If you do not agree with the decision at Step Two, you may appeal in writing to the State of Michigan insurance commissioner no later than 60 days following your receipt of our final determination at:

State of Michigan
Office of Financial and Insurance Regulation
Appeals Section
P.O. Box 30220
Lansing, MI 48909-7720

When filing a request for an external review, you will be required to authorize the release of any applicable medical records to the state that were used for review in reaching a decision.

If we fail to provide you with our final determination within 30 calendar days for preservice claims or 35 calendar days for postservice claims (plus ten additional business days if we request additional medical information) from the date we receive your written grievance, you may request an external review from the insurance commissioner. You must do so within 60 business days of the date you either received our final determination or the date our final determination was due.

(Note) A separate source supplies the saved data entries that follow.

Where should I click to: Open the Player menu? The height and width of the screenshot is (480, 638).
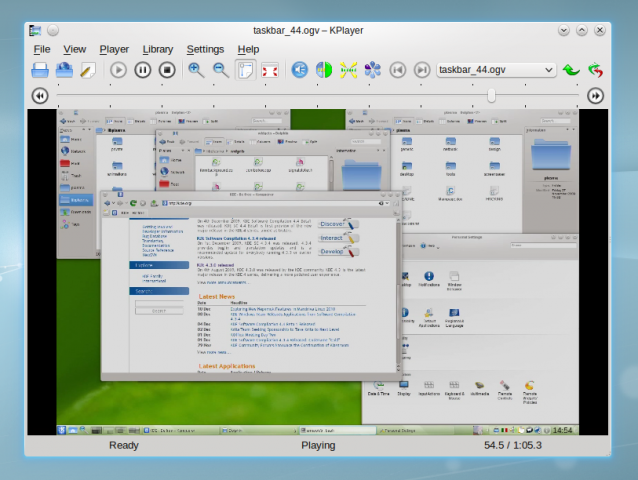[114, 49]
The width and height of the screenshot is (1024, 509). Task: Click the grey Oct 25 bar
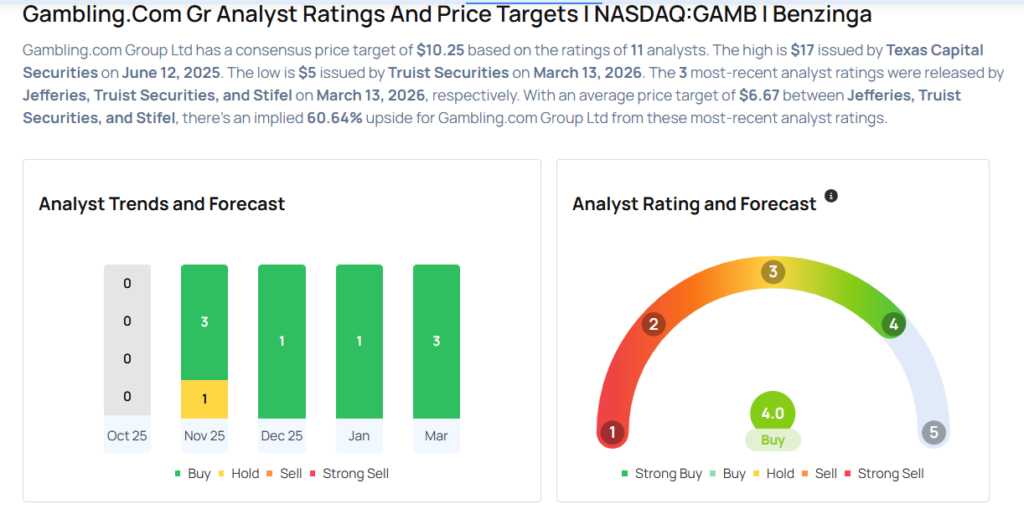[x=127, y=341]
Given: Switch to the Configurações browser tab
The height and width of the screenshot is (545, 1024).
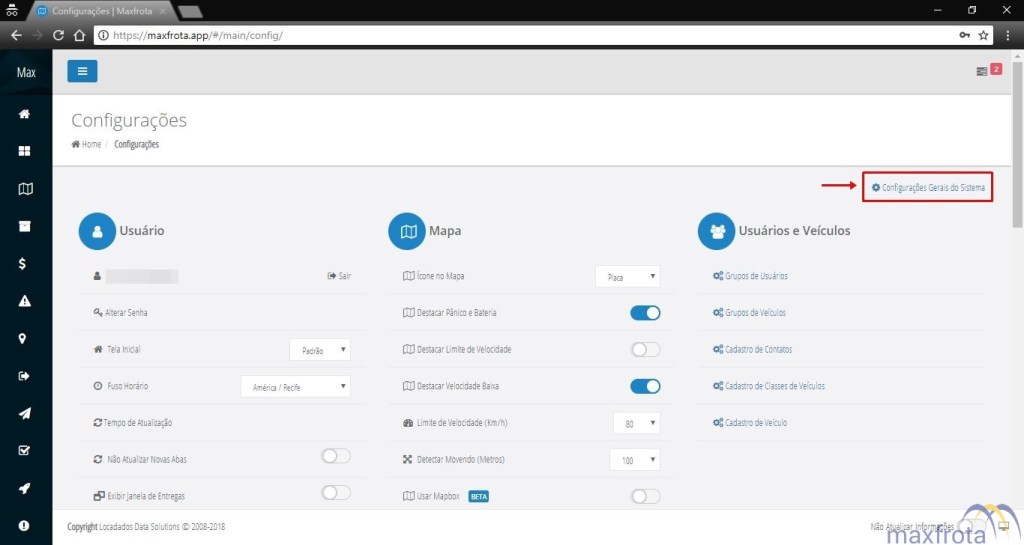Looking at the screenshot, I should coord(100,10).
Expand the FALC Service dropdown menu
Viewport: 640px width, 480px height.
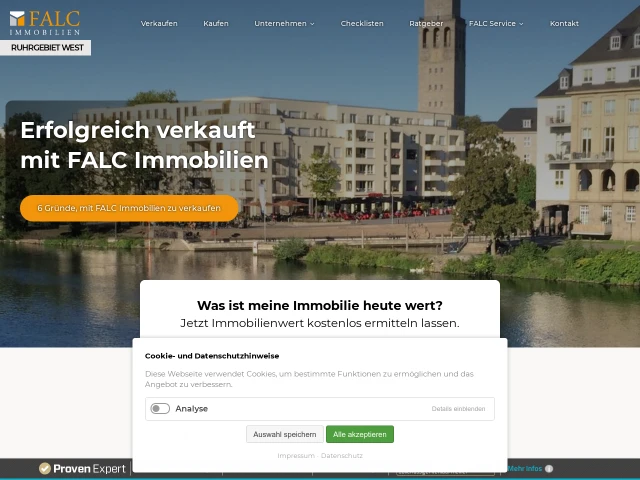pos(496,24)
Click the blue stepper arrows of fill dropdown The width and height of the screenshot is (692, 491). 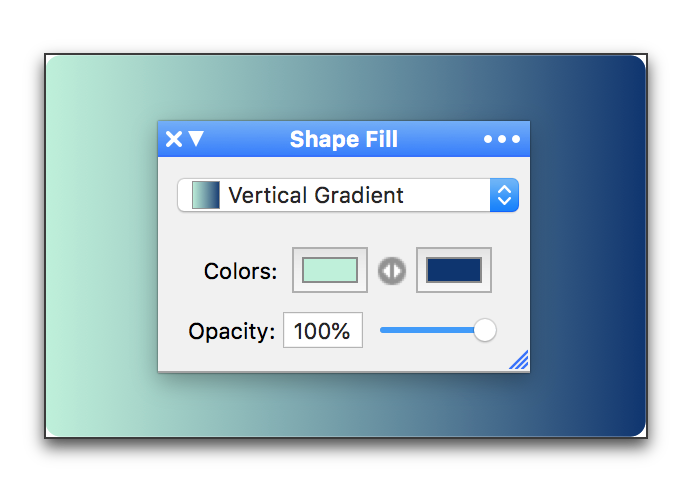[504, 195]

Mail your request for a standard external review, including the required forms that we will provide to you, to the Office of Financial and Insurance Regulation at the address noted above.

If you are a member of an ERISA*-qualified group, you may file a lawsuit according to the time limits defined in your General Provisions and Benefits booklet after completing our internal grievance process. You do not need to file an appeal with the insurance commissioner. Non-ERISA groups or nongroup subscribers, including their dependents, must exhaust all grievance steps (including an external review by the State of Michigan insurance commissioner) prior to filing a civil action. Subscribers may obtain further information from the local U.S. Department of Labor Office or by contacting the State of Michigan insurance commissioner. If you do not know if your group is an ERISA-qualified group, you should contact your employer.